自分は十分に理解しているから自明であることが
他者には見えないでいるときに起こりがちな
伝達の一方通行みたいなことがここにあります。
◇
寺田のその一方通行的な(と思われる)読み解きの部分を
ここで原文のまま載せておきましょう。
◇
この最後の句は前の「地球はその週暦を新たにするか」とともに、歌われている事柄の現実性、必然性を認識者としては肯定しながら、しかし一回きりこの世に生きる特殊な個として、その肯定がおのれ自身にとってなんらの価値ももたないということの歌い上げである、と言うほかあるまい。
かれの生きているのは、自分と自分と係わりなきものの二元である。係わりなきものがかれにとっては、おのれの存在の敵だというところにかれの不幸がある。かれはかれの白眼視するものを見下すことができず、むしろかえってそれに切りさいなまれる。
「氷島」一巻の、苛立たしい、激越な朗吟風の声調は、その決裂の声だと言っていいだろう。
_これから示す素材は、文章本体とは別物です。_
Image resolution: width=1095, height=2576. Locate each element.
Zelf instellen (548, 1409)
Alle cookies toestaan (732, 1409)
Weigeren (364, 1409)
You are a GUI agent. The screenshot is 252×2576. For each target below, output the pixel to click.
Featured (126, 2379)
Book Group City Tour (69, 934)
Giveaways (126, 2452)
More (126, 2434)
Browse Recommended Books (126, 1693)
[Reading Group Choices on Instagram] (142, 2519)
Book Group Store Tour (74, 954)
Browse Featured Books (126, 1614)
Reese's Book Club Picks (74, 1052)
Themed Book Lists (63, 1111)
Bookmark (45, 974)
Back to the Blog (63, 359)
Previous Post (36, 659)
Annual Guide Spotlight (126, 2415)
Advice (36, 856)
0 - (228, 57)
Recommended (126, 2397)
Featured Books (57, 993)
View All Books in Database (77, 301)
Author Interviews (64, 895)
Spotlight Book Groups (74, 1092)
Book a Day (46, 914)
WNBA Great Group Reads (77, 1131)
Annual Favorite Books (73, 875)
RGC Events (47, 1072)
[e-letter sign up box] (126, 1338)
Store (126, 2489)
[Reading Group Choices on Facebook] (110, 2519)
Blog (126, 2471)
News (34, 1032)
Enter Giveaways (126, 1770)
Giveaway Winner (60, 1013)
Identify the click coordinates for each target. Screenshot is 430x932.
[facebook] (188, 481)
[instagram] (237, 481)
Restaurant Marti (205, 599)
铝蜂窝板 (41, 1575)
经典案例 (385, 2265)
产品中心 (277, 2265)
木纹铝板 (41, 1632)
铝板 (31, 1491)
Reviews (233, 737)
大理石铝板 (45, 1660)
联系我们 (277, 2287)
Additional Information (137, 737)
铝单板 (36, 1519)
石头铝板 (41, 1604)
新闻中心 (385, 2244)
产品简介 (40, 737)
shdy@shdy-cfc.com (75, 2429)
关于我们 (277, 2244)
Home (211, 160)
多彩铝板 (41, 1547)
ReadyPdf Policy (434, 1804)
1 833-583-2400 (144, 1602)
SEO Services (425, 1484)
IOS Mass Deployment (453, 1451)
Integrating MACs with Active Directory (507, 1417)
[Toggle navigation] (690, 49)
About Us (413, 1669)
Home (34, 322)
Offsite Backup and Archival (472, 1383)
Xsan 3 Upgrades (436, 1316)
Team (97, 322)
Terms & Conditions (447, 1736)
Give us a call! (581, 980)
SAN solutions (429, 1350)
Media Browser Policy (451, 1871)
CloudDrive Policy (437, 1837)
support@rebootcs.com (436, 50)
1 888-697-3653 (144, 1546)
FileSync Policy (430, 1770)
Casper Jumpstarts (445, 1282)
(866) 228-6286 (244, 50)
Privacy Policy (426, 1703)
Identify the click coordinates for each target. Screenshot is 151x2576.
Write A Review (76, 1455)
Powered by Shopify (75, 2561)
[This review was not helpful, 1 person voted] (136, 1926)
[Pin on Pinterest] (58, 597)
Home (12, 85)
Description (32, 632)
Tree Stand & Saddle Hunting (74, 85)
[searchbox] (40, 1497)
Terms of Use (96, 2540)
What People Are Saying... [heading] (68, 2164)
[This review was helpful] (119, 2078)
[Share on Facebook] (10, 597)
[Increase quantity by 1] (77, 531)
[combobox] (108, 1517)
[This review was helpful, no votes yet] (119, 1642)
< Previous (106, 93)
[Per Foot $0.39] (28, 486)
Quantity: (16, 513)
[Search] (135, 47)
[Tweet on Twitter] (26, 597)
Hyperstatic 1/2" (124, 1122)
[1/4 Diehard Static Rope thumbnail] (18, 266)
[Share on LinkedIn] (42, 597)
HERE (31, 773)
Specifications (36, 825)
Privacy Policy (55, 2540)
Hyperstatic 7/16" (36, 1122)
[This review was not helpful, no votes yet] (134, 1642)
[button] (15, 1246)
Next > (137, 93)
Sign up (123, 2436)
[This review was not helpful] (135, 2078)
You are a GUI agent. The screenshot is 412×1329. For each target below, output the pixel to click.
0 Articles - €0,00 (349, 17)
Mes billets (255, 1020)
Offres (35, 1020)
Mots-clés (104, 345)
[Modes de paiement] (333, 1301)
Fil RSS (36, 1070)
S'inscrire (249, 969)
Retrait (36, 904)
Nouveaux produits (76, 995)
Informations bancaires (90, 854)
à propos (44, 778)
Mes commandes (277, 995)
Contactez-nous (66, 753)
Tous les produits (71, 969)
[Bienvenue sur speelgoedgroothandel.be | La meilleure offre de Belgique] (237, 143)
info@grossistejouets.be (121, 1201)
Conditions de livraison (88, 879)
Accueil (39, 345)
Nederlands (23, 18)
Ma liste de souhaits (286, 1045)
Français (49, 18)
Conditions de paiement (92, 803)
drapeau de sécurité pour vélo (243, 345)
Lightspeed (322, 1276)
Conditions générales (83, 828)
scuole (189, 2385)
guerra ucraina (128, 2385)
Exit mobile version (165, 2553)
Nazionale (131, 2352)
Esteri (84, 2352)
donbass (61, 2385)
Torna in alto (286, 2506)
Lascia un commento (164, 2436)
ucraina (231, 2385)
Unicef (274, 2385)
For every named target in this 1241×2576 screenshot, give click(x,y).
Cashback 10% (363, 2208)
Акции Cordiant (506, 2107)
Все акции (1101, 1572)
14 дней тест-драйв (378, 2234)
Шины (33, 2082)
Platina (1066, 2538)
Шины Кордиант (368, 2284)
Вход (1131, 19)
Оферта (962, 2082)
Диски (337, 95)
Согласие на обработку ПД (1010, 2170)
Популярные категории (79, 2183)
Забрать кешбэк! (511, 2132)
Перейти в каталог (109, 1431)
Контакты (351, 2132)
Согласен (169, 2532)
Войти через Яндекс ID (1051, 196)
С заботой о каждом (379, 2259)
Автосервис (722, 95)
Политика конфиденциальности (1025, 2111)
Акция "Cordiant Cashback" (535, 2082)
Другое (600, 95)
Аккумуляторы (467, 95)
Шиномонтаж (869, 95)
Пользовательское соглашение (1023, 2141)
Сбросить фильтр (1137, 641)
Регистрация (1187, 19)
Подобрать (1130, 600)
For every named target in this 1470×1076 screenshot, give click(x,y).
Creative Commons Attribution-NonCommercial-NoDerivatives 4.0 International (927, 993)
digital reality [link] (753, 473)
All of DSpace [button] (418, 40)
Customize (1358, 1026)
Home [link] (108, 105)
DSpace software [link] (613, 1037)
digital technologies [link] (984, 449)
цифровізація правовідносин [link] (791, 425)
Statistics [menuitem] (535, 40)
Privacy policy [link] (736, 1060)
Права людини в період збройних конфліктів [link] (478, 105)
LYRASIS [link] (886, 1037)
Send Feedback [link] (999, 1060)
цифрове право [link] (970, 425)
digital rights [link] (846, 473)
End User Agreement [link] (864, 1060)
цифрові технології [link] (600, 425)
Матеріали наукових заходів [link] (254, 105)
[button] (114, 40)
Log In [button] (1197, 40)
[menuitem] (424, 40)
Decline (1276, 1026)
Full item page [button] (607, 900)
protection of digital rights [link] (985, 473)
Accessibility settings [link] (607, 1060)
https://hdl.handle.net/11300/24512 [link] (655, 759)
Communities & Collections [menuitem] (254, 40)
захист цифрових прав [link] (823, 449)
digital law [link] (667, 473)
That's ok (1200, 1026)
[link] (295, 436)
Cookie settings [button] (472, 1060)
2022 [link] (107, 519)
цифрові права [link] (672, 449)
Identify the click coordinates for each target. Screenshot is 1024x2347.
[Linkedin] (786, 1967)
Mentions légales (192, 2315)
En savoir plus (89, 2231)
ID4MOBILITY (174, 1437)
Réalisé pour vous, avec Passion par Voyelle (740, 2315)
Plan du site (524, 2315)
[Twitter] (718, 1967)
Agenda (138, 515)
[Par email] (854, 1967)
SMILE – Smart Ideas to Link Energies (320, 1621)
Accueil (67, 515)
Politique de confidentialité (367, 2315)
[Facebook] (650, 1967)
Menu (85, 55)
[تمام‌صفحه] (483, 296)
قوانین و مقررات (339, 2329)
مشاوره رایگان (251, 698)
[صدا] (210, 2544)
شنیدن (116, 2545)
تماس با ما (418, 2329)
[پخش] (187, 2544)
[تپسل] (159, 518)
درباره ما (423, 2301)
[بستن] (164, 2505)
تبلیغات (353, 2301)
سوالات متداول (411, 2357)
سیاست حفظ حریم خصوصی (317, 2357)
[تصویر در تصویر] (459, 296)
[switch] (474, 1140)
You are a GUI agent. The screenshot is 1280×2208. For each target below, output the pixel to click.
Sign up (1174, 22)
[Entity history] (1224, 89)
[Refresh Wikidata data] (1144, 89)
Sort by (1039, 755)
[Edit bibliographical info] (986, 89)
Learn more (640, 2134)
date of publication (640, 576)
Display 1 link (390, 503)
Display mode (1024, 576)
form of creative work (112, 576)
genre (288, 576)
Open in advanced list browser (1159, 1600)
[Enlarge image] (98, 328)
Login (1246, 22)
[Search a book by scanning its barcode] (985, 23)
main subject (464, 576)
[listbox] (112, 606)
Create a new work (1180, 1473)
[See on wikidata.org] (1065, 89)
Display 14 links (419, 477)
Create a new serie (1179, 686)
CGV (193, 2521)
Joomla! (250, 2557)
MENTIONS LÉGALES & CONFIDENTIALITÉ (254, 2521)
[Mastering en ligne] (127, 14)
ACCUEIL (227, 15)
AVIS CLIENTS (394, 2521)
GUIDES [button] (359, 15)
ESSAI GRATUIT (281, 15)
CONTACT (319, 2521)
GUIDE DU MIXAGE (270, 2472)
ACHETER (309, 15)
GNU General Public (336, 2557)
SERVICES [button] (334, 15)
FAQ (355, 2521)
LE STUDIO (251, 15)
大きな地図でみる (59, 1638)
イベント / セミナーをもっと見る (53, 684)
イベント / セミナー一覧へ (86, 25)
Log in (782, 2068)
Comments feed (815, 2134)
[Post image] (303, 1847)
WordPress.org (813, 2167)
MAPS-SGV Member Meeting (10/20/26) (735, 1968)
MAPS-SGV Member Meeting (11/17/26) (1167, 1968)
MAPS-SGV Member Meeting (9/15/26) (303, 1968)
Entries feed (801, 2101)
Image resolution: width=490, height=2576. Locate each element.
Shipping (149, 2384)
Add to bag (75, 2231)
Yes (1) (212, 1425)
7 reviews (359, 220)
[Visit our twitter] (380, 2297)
「乃木坂倶楽部」がよくそのことを語っている。
だから、「いかんぞ」「いかなれば」「いずこに」と歌い出しても、かれは、その問いの形式に、答があろうとは全然考えていない。
◇
だから
――と寺田はこの一方通行的な主張(独白・独創)を
「順接」で受けて断言するのです。
「いかんぞ」も
「いかなれば」も
「いづこに」も
詩人がその問いへの答えを用意しているものではなく
むしろ答えのないことを知っているからこそ
真情を問いの形で言い表した
――という断言です。
それは独特の個性的な読みといえるものでしょうが
なぜ「だから」なのかが伝わってきません。
よく読めば「決裂」がキーワードのようですが。
◇
(一方通行の部分をはさんでいるものの)
「青猫」の典雅で優艶な詩人は「こういうもの」になった
それは必然のことであったと僕には思われる
――と(末行2行を残していますが)「新年」の読みを終え
一定の結論へ至ります。
◇
「新年」をこのように読んだ寺田はやがて
「氷島」の諸詩篇は、
涸渇の様相どころか、他でもなく、
詩の究極のイデヤに詩がもっとも近づいた場合
――という最高の賛辞を表明することになります。
◇
途中ですが
今回はここまで。
◇
乃木坂倶楽部
十二月また来れり。
なんぞこの冬の寒きや。
去年はアパートの五階に住み
荒漠たる洋室の中
壁に寝台(べっと)を寄せてさびしく眠れり。
わが思惟するものは何ぞや
すでに人生の虚妄に疲れて
今も尚家畜の如くに飢えたるかな。
我れは何物をも喪失せず
また一切を失い尽せり。
いかなれば追わるる如く
歳暮の忙がしき街を憂い迷いて
昼もなお酒場の椅子に酔わむとするぞ。
虚空を翔け行く鳥の如く
情緒もまた久しき過去に消え去るべし。
十二月また来れり
なんぞこの冬の寒きや。
訪うものは扉(どあ)を叩(の)っくし
われの懶惰を見て憐れみ去れども
石炭もなく暖炉もなく
白亜の荒漠たる洋室の中
我れひとり寝台(べっと)に醒めて
白昼(ひる)もなお熊の如くに眠れるなり。